═════ Excerpted data

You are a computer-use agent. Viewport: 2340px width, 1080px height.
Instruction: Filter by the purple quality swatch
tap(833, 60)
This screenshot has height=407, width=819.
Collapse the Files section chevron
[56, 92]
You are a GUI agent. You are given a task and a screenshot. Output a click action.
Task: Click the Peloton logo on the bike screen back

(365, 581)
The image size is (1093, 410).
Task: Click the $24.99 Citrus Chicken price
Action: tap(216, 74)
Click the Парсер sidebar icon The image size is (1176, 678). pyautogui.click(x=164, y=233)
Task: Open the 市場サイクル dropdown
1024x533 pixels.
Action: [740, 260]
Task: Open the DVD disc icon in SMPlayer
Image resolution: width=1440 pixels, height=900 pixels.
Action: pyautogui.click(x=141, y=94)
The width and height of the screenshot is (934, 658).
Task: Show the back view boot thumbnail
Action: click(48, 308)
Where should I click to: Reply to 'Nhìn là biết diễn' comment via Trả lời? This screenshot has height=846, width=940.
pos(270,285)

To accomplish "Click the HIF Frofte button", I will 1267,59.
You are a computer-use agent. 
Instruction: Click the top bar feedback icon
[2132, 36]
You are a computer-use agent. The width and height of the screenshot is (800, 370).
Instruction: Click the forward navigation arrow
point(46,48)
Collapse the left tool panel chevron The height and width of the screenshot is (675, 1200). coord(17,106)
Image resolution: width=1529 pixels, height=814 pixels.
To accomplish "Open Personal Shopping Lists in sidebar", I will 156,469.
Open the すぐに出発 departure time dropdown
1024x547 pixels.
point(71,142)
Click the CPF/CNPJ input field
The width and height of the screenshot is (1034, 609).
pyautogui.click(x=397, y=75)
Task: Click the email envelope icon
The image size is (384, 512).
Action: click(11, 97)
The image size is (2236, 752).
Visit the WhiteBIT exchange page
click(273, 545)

══════════

■ Task requirements ■
Pull out each line in the rows above that contains the string "size", treating uppercase and lowercase as different.

■ Exercise response ■
The image size is (1093, 410).
Click the Парсер sidebar icon The image size is (1176, 678). pyautogui.click(x=164, y=233)
The image size is (384, 512).
The image size is (2236, 752).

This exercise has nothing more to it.